Simone de Beauvoir, feminista y comprometida

"Nadie es más arrogante, violento, agresivo y desdeñoso contra las mujeres, que un hombre inseguro de su propia virilidad"

Fue una de las pensadoras feministas más influyentes de la historia moderna y contemporánea. Reconocida como gran novelista, activista política, escritora de memorias y filósofa, trascendió sobre todo por haber escrito el revolucionario texto «El segundo sexo» en 1949, cambiando radicalmente el debate sobre el papel de la mujer en la sociedad. Durante la mayor parte de su vida mantuvo una relación poliamorosa con el filósofo existencialista Jean-Paul Sartre, basándose en la libertad individual, estableciendo relaciones románticas variadas con hombres y mujeres sin tener como objetivo el casamiento y los hijos.

Los comienzos

Simone Lucie Ernestine Marie Bertrand de Beauvoir nació el 9 de enero de 1908 en París, en una familia burguesa profundamente religiosa; era hija de Georges Bertrand de Beauvoir y Françoise de Brasseur. Tanto ella como su hermana pequeña, Hèléne, estudiaron en colegios católicos.

Simone (izq.), su madre y Hèléne

Su infancia no fue del todo sencilla. Después de la Primera Guerra Mundial (1918), su abuelo materno, Gustave de Brasseur, presidente del Banco del Mosa, cae en bancarrota, se declara en quiebra y termina en la cárcel, precipitando a toda su familia al deshonor y el colapso.
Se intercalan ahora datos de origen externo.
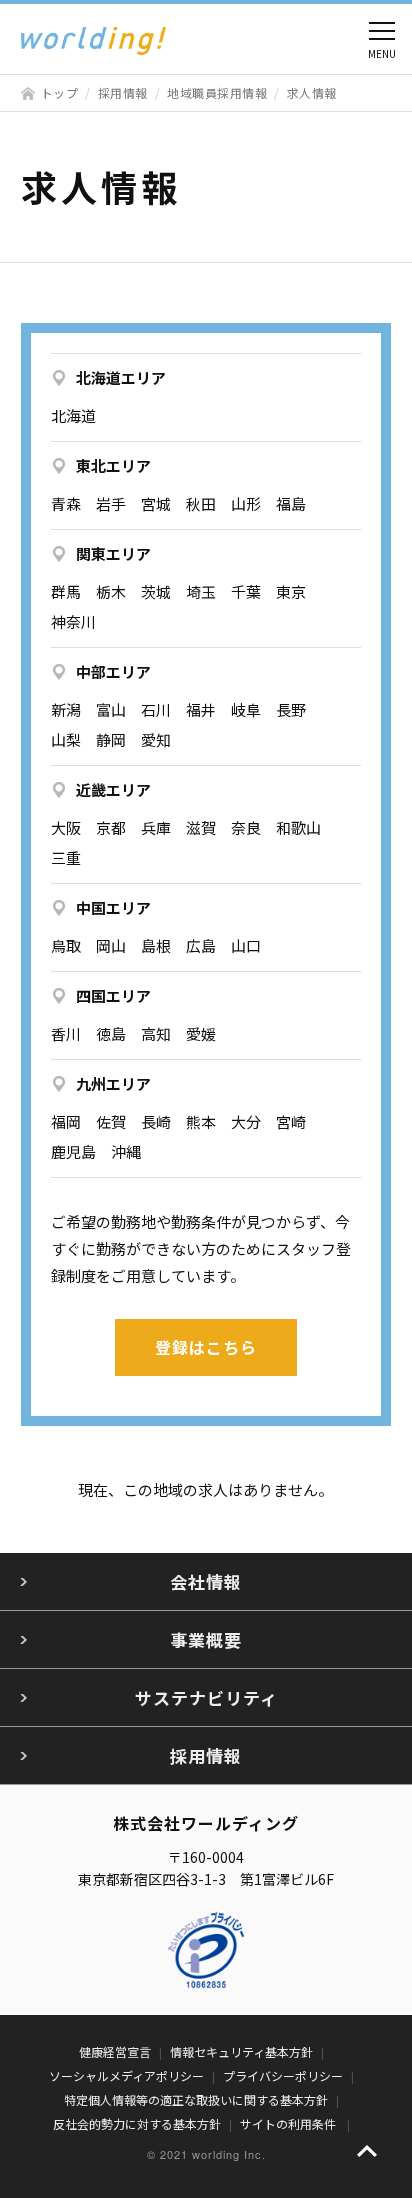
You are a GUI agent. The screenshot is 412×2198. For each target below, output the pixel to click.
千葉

A los 11 años de Simone, debieron trasladarse de una mansión a un departamento sin ascensor ni agua corriente.

Su padre -abogado y actor aficionado- encontró trabajo en el Ministerio de Guerra con un pequeño salario, pero la pérdida de su status lo sumió en una depresión que intentaba superar con alcohol y prostitutas. Pese a esta lamentable situación económica, Simone y Hélène siguieron recibiendo una educación elitista y privada para cuidar su imagen social.

Élisabeth “Zaza” Lacoin y Simone en 1928

En la escuela, Simone entabla una profunda amistad con Élisabeth Lacoin, que duraría toda su vida, y que la inspiraría en sus primeras obras, y también en «Las inseparables», texto que refleja el recorrido por su infancia y que recién fue publicado en el año 2020.
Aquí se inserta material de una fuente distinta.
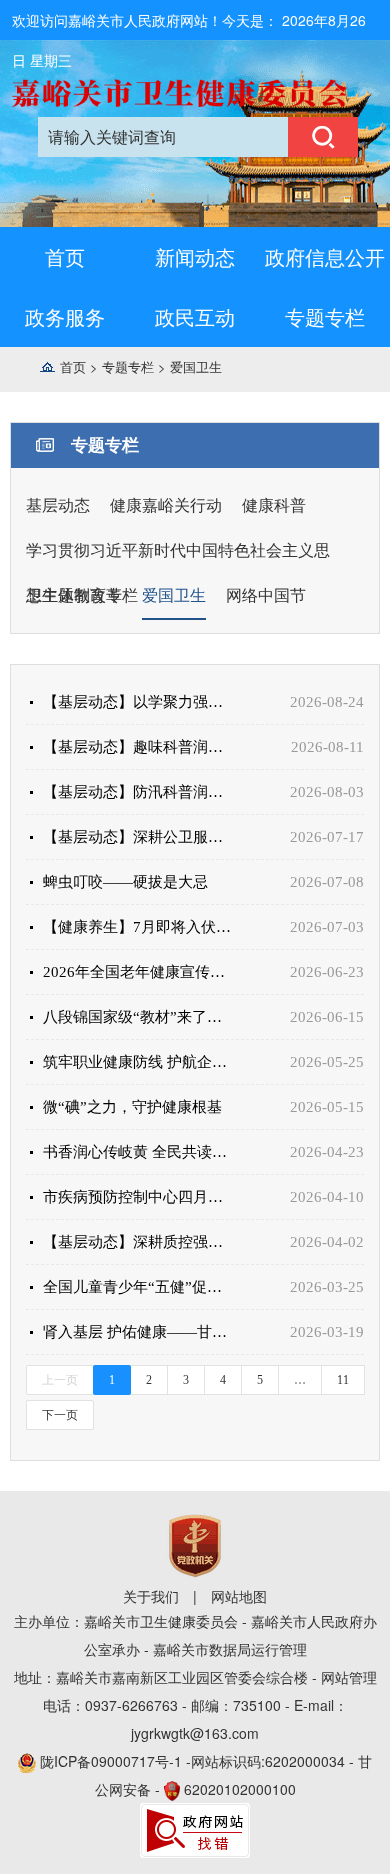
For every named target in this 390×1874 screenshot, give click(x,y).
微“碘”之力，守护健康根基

Georges de Beauvoir nunca le ocultó su deseo de haber tenido un hijo varón. Este hecho y el deterioro del matrimonio de sus padres hicieron que su pensamiento feminista despertara. En su adolescencia se declaró atea, en contra de los sentimientos religiosos de su entorno: creía que la religión era una manera de dominar al ser humano.

“La anatomía y las hormonas nunca definen nada más que una situación”

Con 15 años, Simone ya tenía claro a lo que quería dedicarse: escribir. Tras terminar el bachillerato en 1925, se licenció en Letras en 1929 con especialización en Filosofía en la Universidad de París -fundada a mediados del siglo XII-, también conocida como La Sorbona. Pronto habría de convertirse en una de las máximas representantes del existencialismo.

Jean-Paul Sartre

En la Universidad conoció a Sartre, con el que iniciaría una relación que, salvo breves interrupciones, iba a durar prácticamente toda su vida. «El correspondía exactamente al compañero con el que yo había soñado desde los 15 años. Era el doble en quien encontraba, incandescentes, todas mis manías. Siempre podía compartirlo todo con él», escribió en «Memorias de una joven formal».

El filósofo, desde un principio, la llamó «Castor», y (como dijo en más de una ocasión) de ella le gustó que tenía «la inteligencia de un hombre y la sensibilidad de una mujer». Hacía tiempo ya que Simone se había independizado, abandonando para siempre el hogar familiar. Estaba entusiasmada con su libertad.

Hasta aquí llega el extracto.